You are amazing Lori, and such an inspiration. I know you life has never been easy and challenges are always present, but you have given me encouragement, strength and it's beautiful to see someone hold onto Jesus and your faith as your highest call. Thanks for the writing you have done, and the person you are :)
I really, reallyyyy wanted to like this book. There were several lines here and there that made me laugh out loud at Lori's charming relatability. However, much like the other reviewers here, I expected something different. This author is 33 at the time of writing it, and yet she acts like a desperate schoolgirl in her "situationship" with Jack. I ground my teeth every time Jack came in to the picture (which was FAR too often), and she just allowed him to keep treating her like an option, all the while talking about him as if he hung the stars in the sky. ("Somehow Jack's goodness and God's goodness became all tied up together in my head in a way that I couldn't untangle." pg.76, "Nice stripes" he said, which made me want to curl up with him and be cozy" pg. 44) Bleeeegghh. You've known him for a WEEK, girl! All of this love-sick rambling made me put this book down in the middle, probably when it was just about to get to the good part, (i.e. the part where she actually writes about her tour around England following Jane Austen's footsteps.) DNF at 30%
Bland cover, insipid title, a meandering plot with little past/present tense continuity and less sense of direction...
And yet I enjoyed it. The Austen historical trivia was knowledgeable, the insights into families and characters were... insightful..., and the actual landscape descriptions were passable. I identified with the author on many points, and rolled my eyes at her on others (srsly just phone the guy). By far the most interesting parts (for me) were the author's bluntly honest musings on Complex Christianity, encompassing everything from 'sins of personality rather than morality' to 'the urge for intimacy as a single thirty-something'.

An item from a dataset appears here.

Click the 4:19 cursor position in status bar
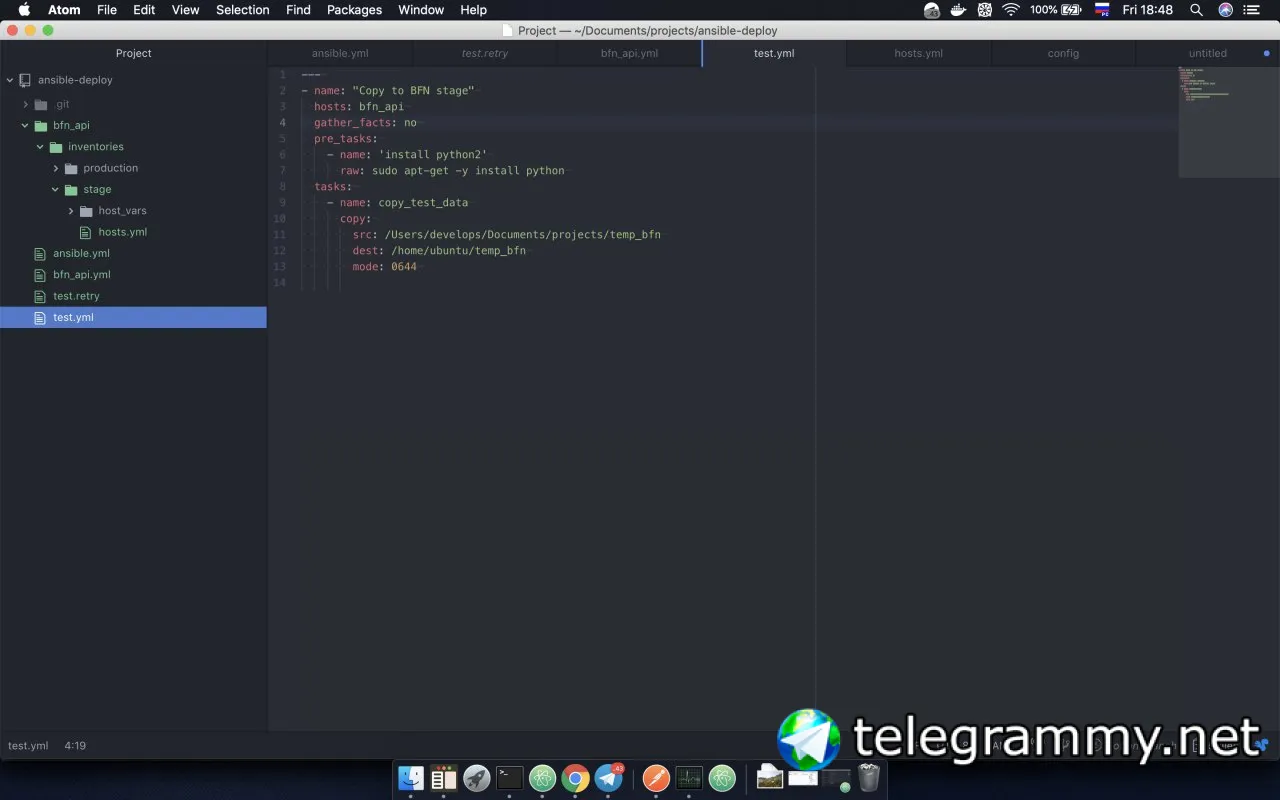Image resolution: width=1280 pixels, height=800 pixels. (x=75, y=746)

Needed a stronger through-line, or at least more of an overall sense of where it was going. The Jack Thing got dropped unceremoniously, to be replaced by the Sickness Thing, which hadn't been built up to seem anything like an important thread. I think a revised edition of the book would do better to balance the two.
This book magically appeared in my mailbox - not sure who sent it to me, but a big thank you! I wasn't sure about this book in the beginning, as there was some awkwardness and self-consciousness. But it really grew on me, and I loved the concept of the author's reflections on her life, in alignment with Jane Austen's life and world. I am not a big Jane Austen fan as far as having read all of her books, but I do love the whole concept behind the books (and movies!), and a few years ago visited Jane's home in Chawton, and other Austen sites in that area. It was so beautiful, and I was very taken with it all. So, reading this book was such fun, and I enjoyed all the details, including the not so good days of travel with a suitcase being dragged behind. The author really shone in her pondering of Jane Austen and her world. The writing was also good. It was interesting to learn about Lori's diagnosis, as Lyme is a terrible disease that is prevalent in Maine, where I live.